MATH:105:R1 Introductory Topics Fall, 2014
Syllabus
Instructor: Kenneth Brakke
Office: 308 Fisher
Office phone: 4466
Email: brakke@susqu.edu
I will use email to communicate with the class outside of meeting
times, e.g. for homework corrections, hints, etc. So check your
email regularly. When emailing me, be sure to use a good subject
line. Blank subjects, and generic subjects like "question" and
"help" are liable to get eaten by our spam filter. Use a subject
like "Intro Topics homework question".
Office hours: 3:00-4:00 MWF and 1:00-3:00 TTh, officially.
You may drop in anytime I am in my office, which is usually
8:30-5:00 everyday, except for lunch and my other classes
8:45-9:50 MWF and 3:00-4:05 MWF.
You may also make an appointment.
Text: None. There will be handouts and Web material.
Purpose: In general, this course covers topics of the instructor's
choice at a level not needing prerequisites. This particular
incarnation of the course will take Symmetry as its main topic.

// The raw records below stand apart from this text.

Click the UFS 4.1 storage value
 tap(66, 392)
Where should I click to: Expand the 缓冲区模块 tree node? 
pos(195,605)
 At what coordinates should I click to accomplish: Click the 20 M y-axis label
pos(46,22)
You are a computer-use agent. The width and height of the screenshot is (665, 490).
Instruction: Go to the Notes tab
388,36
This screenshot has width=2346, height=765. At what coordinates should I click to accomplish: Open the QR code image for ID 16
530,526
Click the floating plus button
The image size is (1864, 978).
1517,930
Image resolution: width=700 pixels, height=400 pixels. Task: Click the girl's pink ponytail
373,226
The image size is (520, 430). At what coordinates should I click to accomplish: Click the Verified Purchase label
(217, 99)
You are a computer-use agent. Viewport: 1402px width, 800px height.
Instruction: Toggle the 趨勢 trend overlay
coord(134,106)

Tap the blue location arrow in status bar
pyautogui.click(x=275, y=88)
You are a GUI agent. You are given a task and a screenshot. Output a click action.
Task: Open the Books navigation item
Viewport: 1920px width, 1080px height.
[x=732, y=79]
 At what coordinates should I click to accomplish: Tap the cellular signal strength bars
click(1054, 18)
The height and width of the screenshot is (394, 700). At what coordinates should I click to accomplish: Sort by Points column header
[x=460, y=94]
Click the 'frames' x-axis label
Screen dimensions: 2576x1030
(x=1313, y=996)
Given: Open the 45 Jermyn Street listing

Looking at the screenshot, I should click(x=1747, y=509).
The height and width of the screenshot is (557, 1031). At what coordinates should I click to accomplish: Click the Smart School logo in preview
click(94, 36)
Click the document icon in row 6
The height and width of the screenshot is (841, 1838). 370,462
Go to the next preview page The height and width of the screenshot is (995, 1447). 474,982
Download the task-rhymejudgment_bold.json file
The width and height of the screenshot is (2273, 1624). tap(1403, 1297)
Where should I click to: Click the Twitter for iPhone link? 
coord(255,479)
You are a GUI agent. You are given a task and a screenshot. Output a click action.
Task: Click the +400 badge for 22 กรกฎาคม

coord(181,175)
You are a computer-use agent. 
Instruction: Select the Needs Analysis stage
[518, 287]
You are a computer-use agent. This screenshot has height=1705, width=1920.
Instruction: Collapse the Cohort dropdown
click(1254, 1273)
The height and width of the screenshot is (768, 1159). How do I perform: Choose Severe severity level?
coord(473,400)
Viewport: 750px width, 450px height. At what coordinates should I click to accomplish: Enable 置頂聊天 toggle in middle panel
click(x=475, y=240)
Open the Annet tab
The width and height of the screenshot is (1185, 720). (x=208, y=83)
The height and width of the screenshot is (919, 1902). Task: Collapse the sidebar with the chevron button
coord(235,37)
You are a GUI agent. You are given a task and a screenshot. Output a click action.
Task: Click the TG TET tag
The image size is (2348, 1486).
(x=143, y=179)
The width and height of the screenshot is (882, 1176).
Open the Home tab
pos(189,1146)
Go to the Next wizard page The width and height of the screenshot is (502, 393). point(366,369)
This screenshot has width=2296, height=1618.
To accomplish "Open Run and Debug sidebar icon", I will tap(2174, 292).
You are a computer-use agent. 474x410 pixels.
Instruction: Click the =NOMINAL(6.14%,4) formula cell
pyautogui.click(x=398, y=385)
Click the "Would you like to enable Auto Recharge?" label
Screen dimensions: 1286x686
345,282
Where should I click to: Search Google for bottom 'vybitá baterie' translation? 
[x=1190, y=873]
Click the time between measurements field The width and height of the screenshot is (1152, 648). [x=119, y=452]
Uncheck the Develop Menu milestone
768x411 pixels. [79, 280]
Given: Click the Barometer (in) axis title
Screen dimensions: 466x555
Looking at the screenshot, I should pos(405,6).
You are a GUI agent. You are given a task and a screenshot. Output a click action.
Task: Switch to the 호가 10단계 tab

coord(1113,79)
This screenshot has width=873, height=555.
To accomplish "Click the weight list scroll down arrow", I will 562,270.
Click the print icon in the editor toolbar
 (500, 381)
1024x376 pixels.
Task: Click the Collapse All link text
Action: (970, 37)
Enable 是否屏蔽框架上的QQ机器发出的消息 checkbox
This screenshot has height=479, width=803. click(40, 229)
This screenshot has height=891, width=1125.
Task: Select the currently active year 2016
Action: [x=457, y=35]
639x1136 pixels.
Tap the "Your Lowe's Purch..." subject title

We will look at point symmetry, strip symmetry (friezes), plane
symmetry (wallpaper patterns), space symmetry (crystals), and
related topics (e.g. Penrose tilings, fractals).
Grading: Midterm exam 25%
Final exam 40%
Daily homework 25%
Term project 10%
Your final letter grade will be based on your course average,
with the A-B-C-D cutoffs around the traditional 90-80-70-60
marks, but I may adjust that as I see fit.
Homework: There will be daily homework assignments, to be
handed in at the start of class. Each assignment
will be graded.
Project: Each student will do a symmetry project. I suggest that
each student pick a building on campus and construct a
Web page with photos of symmetry patterns in the building
along with explanations of the symmetries.
Final exam: there will be a comprehensive final exam held during the
final class meeting, Friday, Oct. 10.
General:
Roll will not be taken, but frequent absences will be noticed.
You are still subject to the attendence policy in the Student
Handbook.
Policy on cheating: Don't. Studying together to understand the
material is fine, but the work you hand in is to be your own.
See the Student Handbook statement on academic honesty.